The Loch of Harray is the largest loch of Mainland Orkney, Scotland and is named for the parish of Harray. It lies immediately north of the Loch of Stenness and is close to the World Heritage neolithic sites of the Stones of Stenness and Ring of Brodgar. In Old Norse its name was Heraðvatn.

==Hydrology==
The loch was surveyed on 21 August 1903 by Sir John Murray and later charted as part of the Bathymetrical Survey of Fresh-Water Lochs of Scotland 1897-1909. Murray observed that Loch of Harray is a freshwater loch, the largest in all Orkney with an area of approximately 3.75 mi2 and volume of 951000000 ft3 and that it is somewhat influenced by the tides in the Hoy Sound although there is little variation in its level. The loch is connected to the Loch of Stenness at the Bridge of Brodgar. The two lochs together cover an area of 19.3 km2 making the two combined the ninth largest loch in Scotland by area (as listed by Murray and Pullar (1910)).

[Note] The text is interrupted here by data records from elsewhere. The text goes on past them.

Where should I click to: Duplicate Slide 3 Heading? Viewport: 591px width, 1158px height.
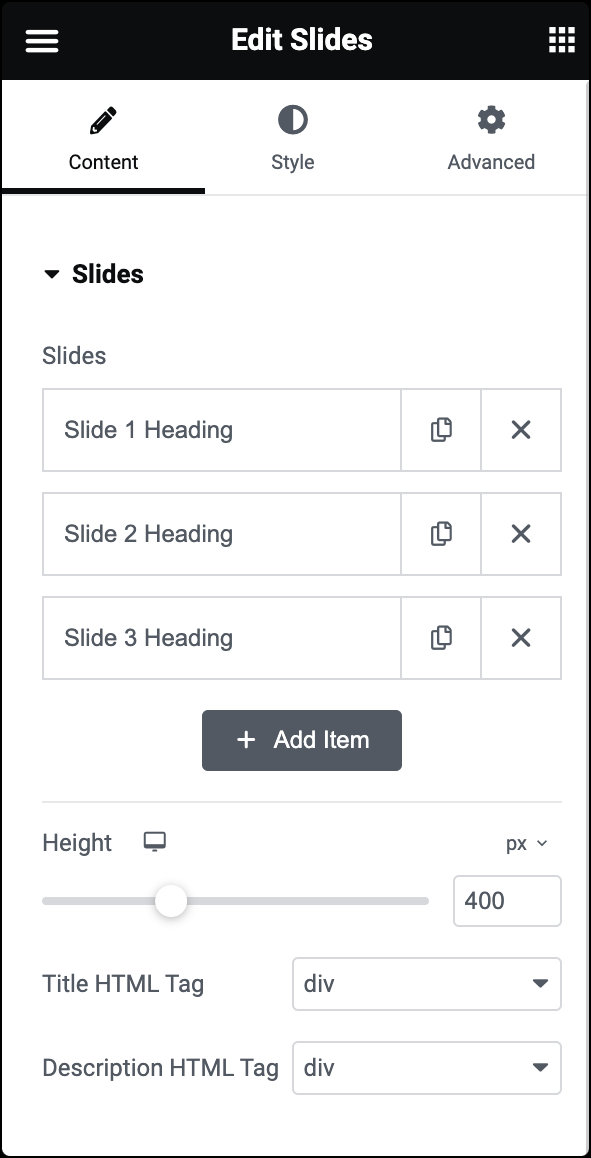[x=441, y=637]

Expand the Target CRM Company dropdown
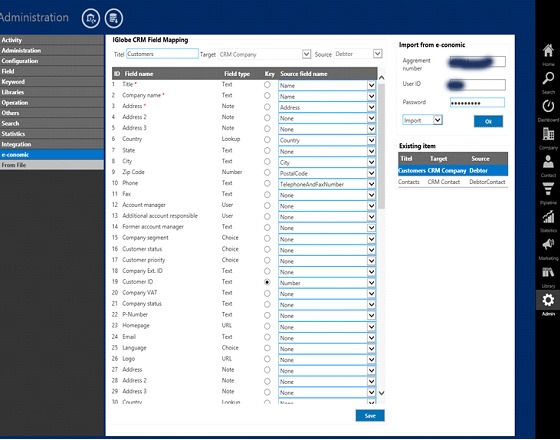coord(306,54)
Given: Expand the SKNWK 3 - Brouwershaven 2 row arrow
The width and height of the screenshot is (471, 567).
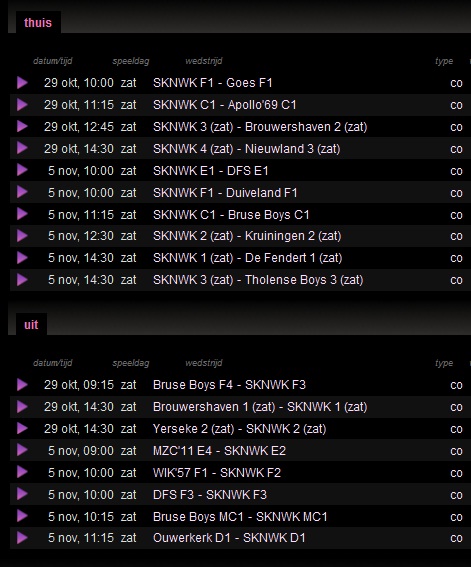Looking at the screenshot, I should (x=22, y=127).
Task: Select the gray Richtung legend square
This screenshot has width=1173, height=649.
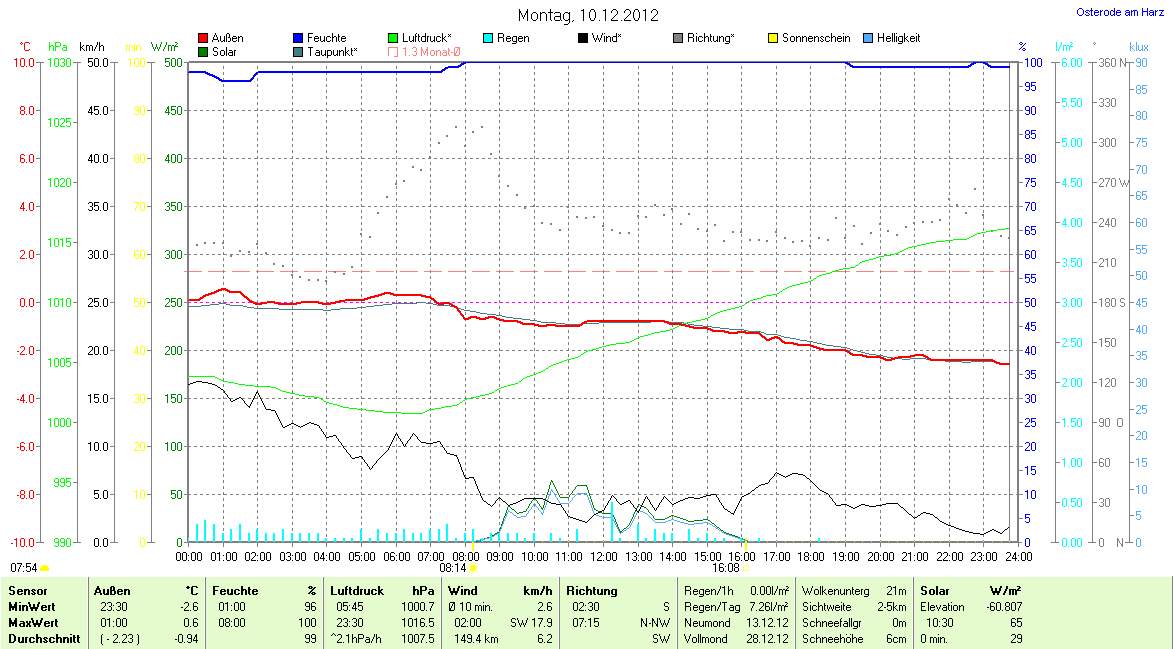Action: [678, 38]
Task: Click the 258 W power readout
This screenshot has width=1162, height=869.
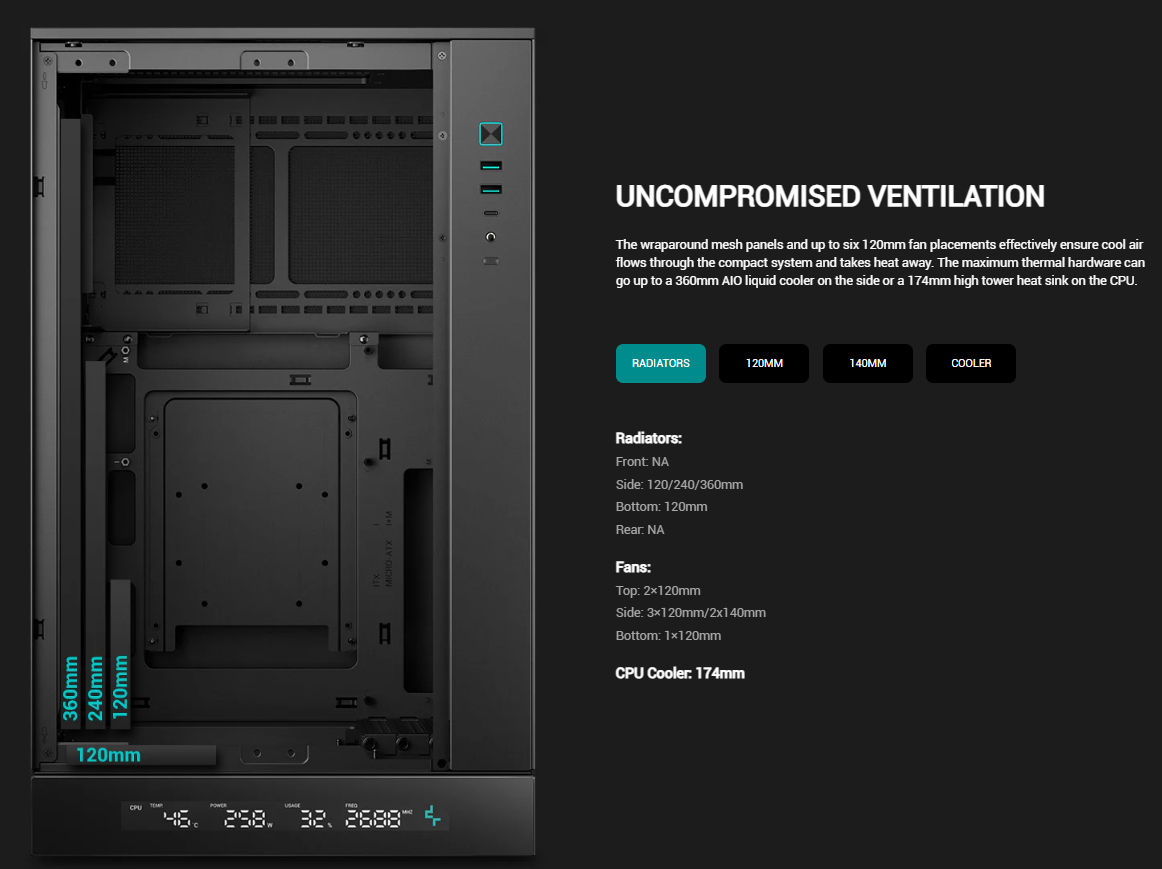Action: pyautogui.click(x=245, y=819)
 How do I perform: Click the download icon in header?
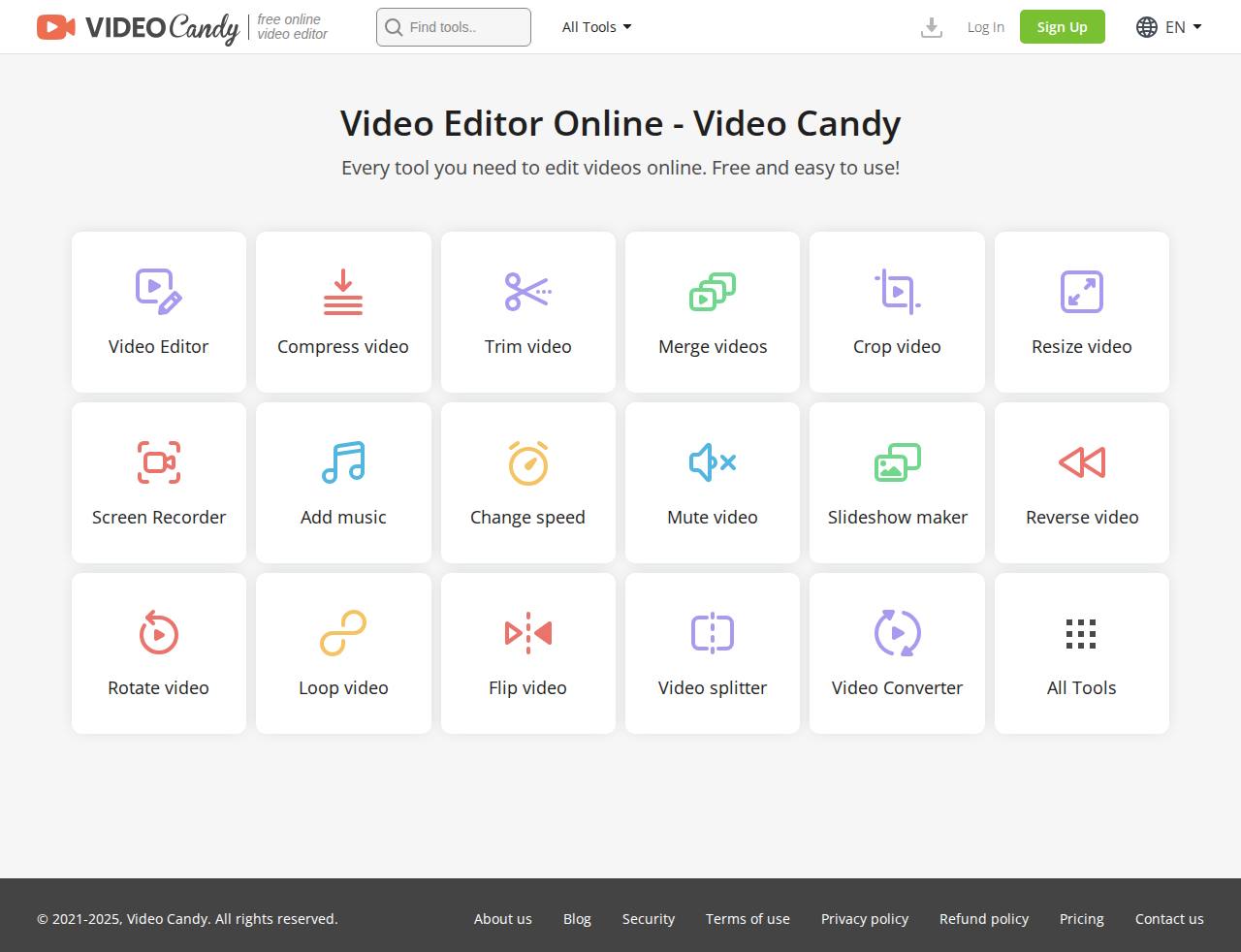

Murray recorded that despite there being an inlet allowing the free flow of water from the Loch of Stenness it has little impact on the biology of Harray and no seaweed was present, the water tasted fresh and normal freshwater plankton were seen.

==Natural history==
The loch is a Site of Special Scientific Interest and has a large number of pondweed species three of which are scarce, a rare caddis fly (Ylodes reuteri) and is the only known site in Scotland for a nerite snail Theodoxus fluviatilis which is more commonly found in English rivers. A wide variety of wildfowl winter at the loch including pochard, tufted duck, scaup and goldeneye. It has been designated an Important Bird Area (IBA) by BirdLife International because it supports populations of waterbirds.